Oui. J’ai été appelé pour des travaux de marbrerie, et le jour du rendez-vous avec la famille, la femme qui avait demandé les travaux s’est levée, et m’a montré la photo du défunt en me disant « regardez comme il est beau, mon fils ». C’est en voyant la photo que j’ai réalisé, qu’il s’agissait d’un enfant de 10 ans. Je n’étais pas au courant, je pensais qu’elle allait enterré un de ses parents, voir son mari, mais je ne m’attendais pas à ce que ça soit son fils. Les enterrements des enfants c’est le plus dur, on ne s’y habitue pas. On est obligé de se mettre à la place du papa ou de la maman.

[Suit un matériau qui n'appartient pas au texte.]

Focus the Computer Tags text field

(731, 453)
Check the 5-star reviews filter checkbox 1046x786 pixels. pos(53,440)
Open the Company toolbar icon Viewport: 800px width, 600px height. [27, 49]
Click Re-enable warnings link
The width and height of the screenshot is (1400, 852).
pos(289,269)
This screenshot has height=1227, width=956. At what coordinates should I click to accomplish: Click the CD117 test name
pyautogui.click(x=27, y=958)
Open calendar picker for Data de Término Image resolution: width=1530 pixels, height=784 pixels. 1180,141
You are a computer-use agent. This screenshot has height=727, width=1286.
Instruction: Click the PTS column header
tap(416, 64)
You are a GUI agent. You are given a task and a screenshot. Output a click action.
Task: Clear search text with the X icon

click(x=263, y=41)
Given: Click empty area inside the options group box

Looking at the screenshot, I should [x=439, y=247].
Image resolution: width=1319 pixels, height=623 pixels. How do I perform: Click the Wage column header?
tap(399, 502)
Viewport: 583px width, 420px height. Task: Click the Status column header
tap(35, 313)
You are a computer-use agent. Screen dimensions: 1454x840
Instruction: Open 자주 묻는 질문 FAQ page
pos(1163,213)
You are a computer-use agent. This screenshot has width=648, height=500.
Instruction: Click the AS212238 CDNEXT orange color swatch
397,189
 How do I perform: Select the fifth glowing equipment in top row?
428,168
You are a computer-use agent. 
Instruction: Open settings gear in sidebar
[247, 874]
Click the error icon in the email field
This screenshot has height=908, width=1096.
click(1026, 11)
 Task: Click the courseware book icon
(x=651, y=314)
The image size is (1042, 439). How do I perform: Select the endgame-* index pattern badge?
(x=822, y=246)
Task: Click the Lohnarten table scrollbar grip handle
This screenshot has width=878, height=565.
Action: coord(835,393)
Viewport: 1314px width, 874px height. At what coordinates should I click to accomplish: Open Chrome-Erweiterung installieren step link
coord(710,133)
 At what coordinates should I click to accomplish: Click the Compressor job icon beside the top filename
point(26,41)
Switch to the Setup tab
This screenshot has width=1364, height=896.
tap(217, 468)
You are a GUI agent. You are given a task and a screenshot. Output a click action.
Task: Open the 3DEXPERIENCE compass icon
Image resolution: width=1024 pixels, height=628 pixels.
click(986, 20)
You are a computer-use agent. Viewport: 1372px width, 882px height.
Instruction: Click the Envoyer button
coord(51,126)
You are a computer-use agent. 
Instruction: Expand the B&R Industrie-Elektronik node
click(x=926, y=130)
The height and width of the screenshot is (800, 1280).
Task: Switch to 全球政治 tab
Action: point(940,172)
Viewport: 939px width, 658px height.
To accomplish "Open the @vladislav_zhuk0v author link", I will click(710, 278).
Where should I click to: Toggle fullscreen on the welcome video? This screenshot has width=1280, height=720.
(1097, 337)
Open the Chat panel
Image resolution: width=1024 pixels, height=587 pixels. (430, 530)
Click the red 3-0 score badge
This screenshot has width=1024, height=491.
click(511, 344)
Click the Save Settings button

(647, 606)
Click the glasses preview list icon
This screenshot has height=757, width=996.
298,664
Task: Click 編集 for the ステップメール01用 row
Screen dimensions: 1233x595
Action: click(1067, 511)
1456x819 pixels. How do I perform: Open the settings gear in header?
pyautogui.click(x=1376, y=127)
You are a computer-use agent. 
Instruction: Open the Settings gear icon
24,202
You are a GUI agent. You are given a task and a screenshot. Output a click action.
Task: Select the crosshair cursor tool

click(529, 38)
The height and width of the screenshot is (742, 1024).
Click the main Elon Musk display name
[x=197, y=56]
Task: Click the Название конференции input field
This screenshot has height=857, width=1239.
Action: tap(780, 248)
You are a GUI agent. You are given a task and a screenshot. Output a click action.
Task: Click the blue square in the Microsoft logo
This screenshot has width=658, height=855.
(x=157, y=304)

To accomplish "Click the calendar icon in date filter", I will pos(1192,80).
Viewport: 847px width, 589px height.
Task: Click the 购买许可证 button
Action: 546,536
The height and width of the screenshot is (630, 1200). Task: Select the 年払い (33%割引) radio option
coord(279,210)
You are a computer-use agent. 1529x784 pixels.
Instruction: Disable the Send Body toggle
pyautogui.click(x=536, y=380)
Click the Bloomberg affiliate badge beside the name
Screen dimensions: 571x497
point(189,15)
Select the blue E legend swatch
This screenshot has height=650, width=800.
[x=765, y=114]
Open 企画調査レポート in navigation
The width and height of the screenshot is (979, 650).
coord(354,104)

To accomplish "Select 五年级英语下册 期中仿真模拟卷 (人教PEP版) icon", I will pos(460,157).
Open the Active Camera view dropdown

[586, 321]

Que diriez-vous à quelqu’un qui veut faire votre métier ?

C’est un métier plaisant et sympa, il faut être commerçant, patient et gentil. En fait, il faut vraiment aimer ce métier pour le faire, c’est vrai que c’est un métier particulier. Il faut beaucoup aimer le contact avec les gens, savoir les écouter, leur apporter du réconfort. C’est un peu comme si ces personnes étaient des gens de votre famille. Ca n’est pas donné à tout le monde. Il faut « être dans la partie » comme on dit.

Est-ce qu’être au contact de la mort ça a changé votre vision de la vie ?

Non. Non parce qu’il faut l’accepter. Je crois au destin, si c’est pas aujourd’hui ça sera demain, et on ne peut rien y faire. On attends la mort et quand elle viendra elle viendra, il ne faut pas en avoir peur.